**Your goal:** Return copies of the lines below that mention "will".

**Source data:**
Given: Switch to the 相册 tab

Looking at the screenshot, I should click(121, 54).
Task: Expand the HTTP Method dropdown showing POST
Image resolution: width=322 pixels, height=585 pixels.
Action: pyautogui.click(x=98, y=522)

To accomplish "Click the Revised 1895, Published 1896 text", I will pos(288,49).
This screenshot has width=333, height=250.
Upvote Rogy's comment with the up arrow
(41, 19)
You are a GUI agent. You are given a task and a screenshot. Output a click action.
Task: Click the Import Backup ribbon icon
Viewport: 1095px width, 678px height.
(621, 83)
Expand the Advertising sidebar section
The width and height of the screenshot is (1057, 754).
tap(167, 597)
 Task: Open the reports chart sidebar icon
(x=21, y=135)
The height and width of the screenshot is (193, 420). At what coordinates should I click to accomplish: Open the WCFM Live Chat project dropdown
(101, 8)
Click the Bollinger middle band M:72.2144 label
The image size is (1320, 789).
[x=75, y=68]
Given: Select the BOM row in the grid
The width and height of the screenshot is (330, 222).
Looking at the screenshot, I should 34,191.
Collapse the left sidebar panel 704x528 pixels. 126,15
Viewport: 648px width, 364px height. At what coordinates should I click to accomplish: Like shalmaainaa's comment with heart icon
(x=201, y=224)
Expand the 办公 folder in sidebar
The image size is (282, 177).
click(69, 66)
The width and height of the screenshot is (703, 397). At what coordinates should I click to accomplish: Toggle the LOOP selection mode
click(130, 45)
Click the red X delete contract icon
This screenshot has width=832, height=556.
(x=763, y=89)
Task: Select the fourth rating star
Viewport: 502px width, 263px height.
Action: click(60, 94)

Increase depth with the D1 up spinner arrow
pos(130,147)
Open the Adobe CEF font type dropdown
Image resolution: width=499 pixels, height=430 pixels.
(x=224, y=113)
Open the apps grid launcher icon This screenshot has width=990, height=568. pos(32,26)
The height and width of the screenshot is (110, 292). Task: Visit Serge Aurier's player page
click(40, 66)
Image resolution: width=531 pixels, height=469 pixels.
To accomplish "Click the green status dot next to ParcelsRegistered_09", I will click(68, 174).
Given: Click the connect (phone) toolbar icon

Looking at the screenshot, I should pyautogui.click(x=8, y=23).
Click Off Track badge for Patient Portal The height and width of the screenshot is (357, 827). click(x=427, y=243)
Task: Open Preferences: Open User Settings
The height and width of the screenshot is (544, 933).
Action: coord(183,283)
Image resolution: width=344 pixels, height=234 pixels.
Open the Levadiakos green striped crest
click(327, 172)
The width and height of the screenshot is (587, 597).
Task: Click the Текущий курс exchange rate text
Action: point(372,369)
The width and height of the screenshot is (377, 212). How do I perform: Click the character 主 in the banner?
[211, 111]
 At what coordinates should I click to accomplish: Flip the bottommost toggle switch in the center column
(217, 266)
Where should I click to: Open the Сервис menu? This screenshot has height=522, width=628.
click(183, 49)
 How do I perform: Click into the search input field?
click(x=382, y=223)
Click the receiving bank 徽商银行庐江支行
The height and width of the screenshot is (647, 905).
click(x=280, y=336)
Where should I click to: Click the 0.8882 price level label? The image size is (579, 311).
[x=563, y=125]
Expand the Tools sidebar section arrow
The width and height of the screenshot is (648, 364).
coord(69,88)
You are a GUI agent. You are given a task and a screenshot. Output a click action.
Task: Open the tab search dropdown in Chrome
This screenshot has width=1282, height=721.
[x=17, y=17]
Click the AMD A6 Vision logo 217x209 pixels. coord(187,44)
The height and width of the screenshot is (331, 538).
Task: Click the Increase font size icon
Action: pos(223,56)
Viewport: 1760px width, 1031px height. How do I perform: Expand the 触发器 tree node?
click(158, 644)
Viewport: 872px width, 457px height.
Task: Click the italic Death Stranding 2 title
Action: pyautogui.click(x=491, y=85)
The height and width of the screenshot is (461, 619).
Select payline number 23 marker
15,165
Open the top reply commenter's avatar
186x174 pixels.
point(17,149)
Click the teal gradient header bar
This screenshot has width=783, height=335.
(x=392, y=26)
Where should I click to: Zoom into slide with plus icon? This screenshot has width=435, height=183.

**Output below:**
To accomplish "Click the Revised 1895, Published 1896 text", I will pos(288,49).
To accomplish "Click the green status dot next to ParcelsRegistered_09", I will click(68, 174).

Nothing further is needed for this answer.